Des mots pour le dire ! – Pour ce qui est du dernier aspect, la Covid nous a familiarisé avec des termes de corona-pistes (pistes pour vélos), locavore (consommer des produits de « proximité »), homewear (tenues qu’on porte à la maison en cas de télé-travail), confinement, pandémie, click&collect, « génération Covid » ou « génération pandémie », visioconférences, drive, marketplace, réunion en « présentiel », épargne Covid etc…

Les humoristes ont déjà brocardé un après-crise sans serrage de main, sans bises, mais avec masques et après s’être… lavé les mains ! Les économistes, sociologues, psychologues, comportementalistes -et j’en oublie- s’interrogent, de leur côté, sur la pérennité des changements d’habitudes induits par la crise sanitaire et les multiples restrictions liées aux diverses formes de confinement. Les achats sur internet (+8,5% l’année dernière) représentent 13,4% du commerce de détail en France contre 9,8% en 2019 : la progression va-t-elle se poursuivre, voire s’intensifier, maintenant que la crise a contribuée à démythifier le digital pour pousser vers les « drives », les « marketplaces » ou les « click&collect » ?

L’évolution du digital combiné à un souci désormais évident, selon les sondages, d’acheter à bon compte va-t-elle contribuer à soutenir les transactions entre particuliers, les achats de produits d’occasion. Un sondage « IPSOS » a souligné que, dans un souci d’économies à réaliser, un tiers des sondés avaient l’intention de recourir désormais à l’achat de produits de « seconde main » notamment dans les secteurs… textile et produits technologiques (téléphones, ordinateurs…) ! Et le même sondage révèle que 37% des sondés avaient consommé plus de « plats maison » qu’avant la pandémie.
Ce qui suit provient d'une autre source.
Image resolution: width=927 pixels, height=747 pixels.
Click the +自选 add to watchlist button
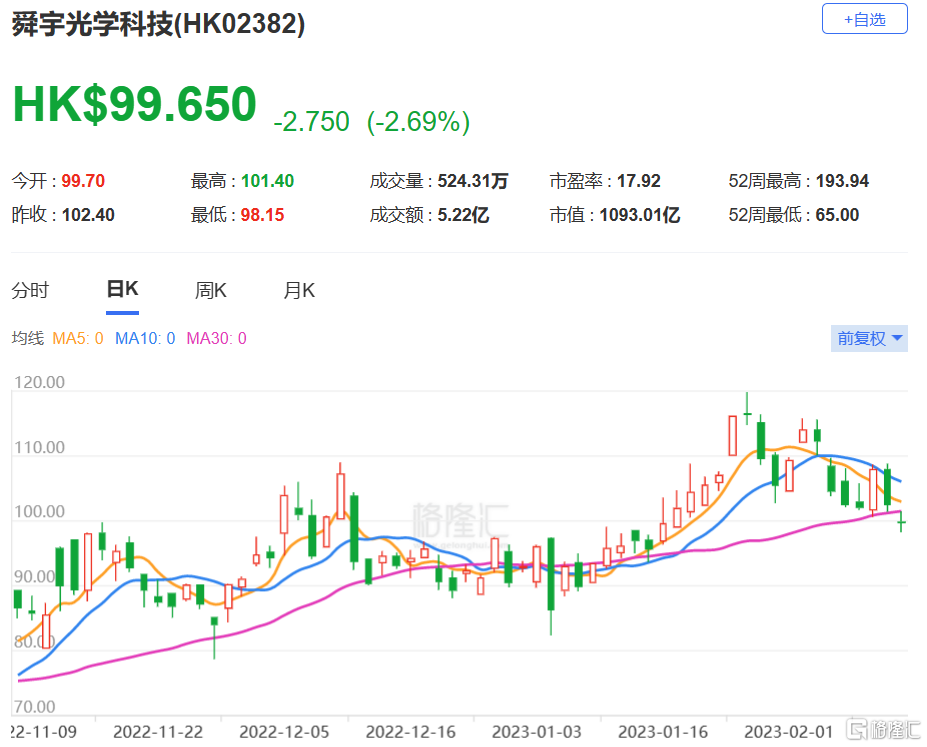pos(864,19)
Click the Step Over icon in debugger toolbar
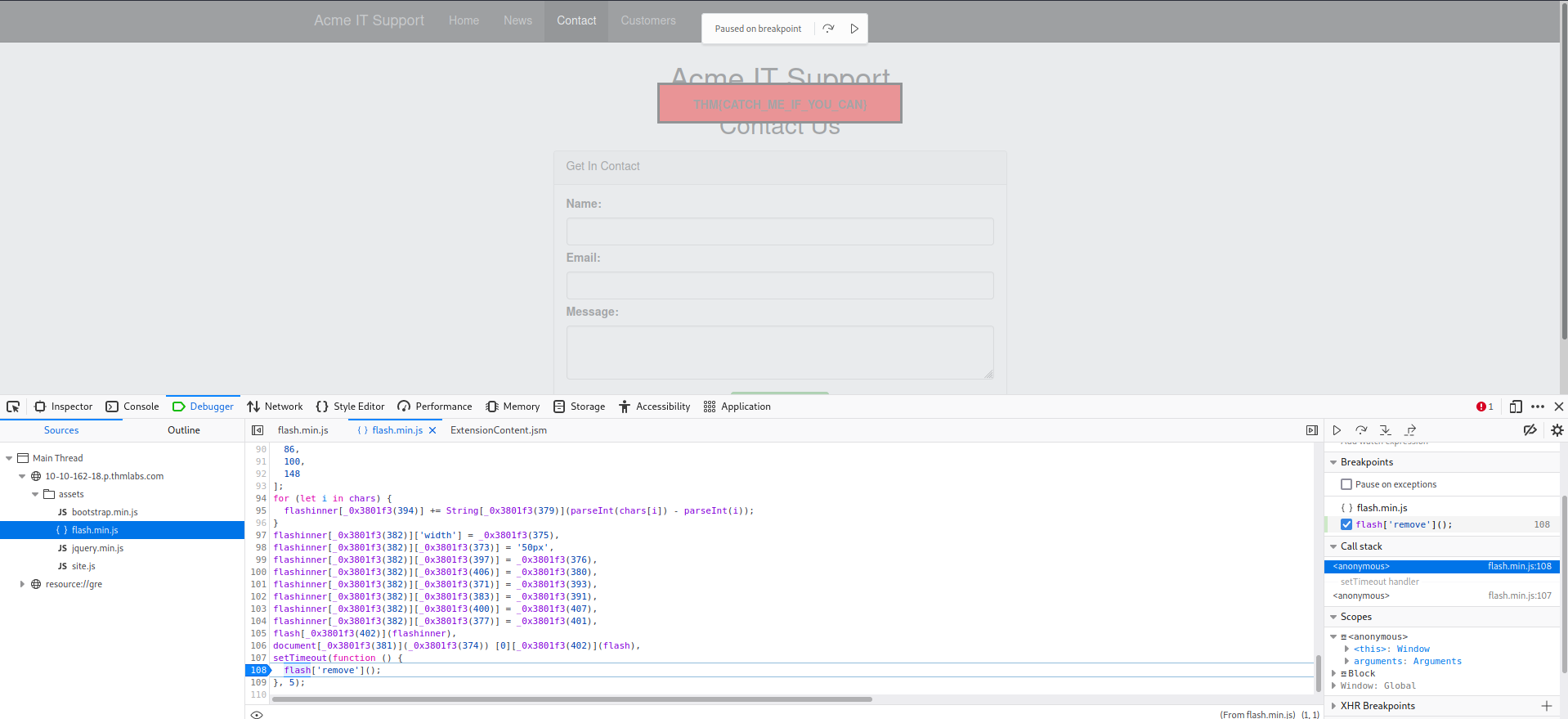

De nouvelles habitudes de consommation et des… livres ! - Une intéressante étude de la « Chambre de Commerce et d’Industrie – CCI » a mis en lumière que 64% des sondés avaient changé leurs habitudes avec la crise : 56% avaient changé leurs habitudes de consommation en produits non-alimentaires, 22% achetant en « seconde main » : 80% ont déclaré vouloir privilégier leurs nouvelles approches lorsque aura lieu la sortie de la situation pandémique ! 18% ont révélé qu’ils achetaient désormais auprès de particuliers et 74% ont affirmé qu’ils avaient gardé leurs nouvelles habitudes de consommation après le confinement du premier trimestre 2020 : le symbole en étant que, retrouvant une liberté de mouvement, ils ont continué à acheter des… livres, des jeux de société et du matériel de bricolage !

Tous les sondages, toutes les analyses convergent pour constater que, en France, les restrictions sous toutes les formes (contraintes de circulation, télé-travail, fermeture des restaurants et de cantines) ont conduit à retrouver les repas à domicile (y compris en utilisant les livraisons), à privilégier le « bien manger » avec des produits « bios » achetés souvent chez des producteurs à proximité, dont les ventes de fruits, de légumes et de viande se sont envolées (les prix aussi) !

Une étude de l’IFH de Cologne. – Ils mettent en évidence que la fréquentation des commerces, et par conséquent, des centres de nos villes doivent s’adapter désormais aux nouvelles donnes : tenir compte des exigences d’achat aux meilleurs prix possibles, allier ventes en points de distribution physique et sur internet, prendre en considération les nouvelles politiques de mobilité mais tout faire, aussi, pour créer des emplois en ville.

Etudier et s’adapter à une clientèle sur laquelle une récente étude de « l’Institut für Handelsforschung – Köln » (IFH – Köln – Institut pour la Recherche sur le Commerce de Cologne) a jeté une lumière, valable sur l’axe rhénan : 65% des personnes ayant entre 51 ans et plus, 61% de celles ayant entre 26 et 50 ans se rendent en ville pour faire du « shopping », mais seulement 50% des jeunes jusqu’à 25 ans font de même.

L’après-Covid reste à définir : mais ceux qui venant se faire vacciner avec l’espoir de « retrouver une vie normale », se trompent, sans doute, lourdement en pensant que ce terme reste synonyme de « vie d’avant ».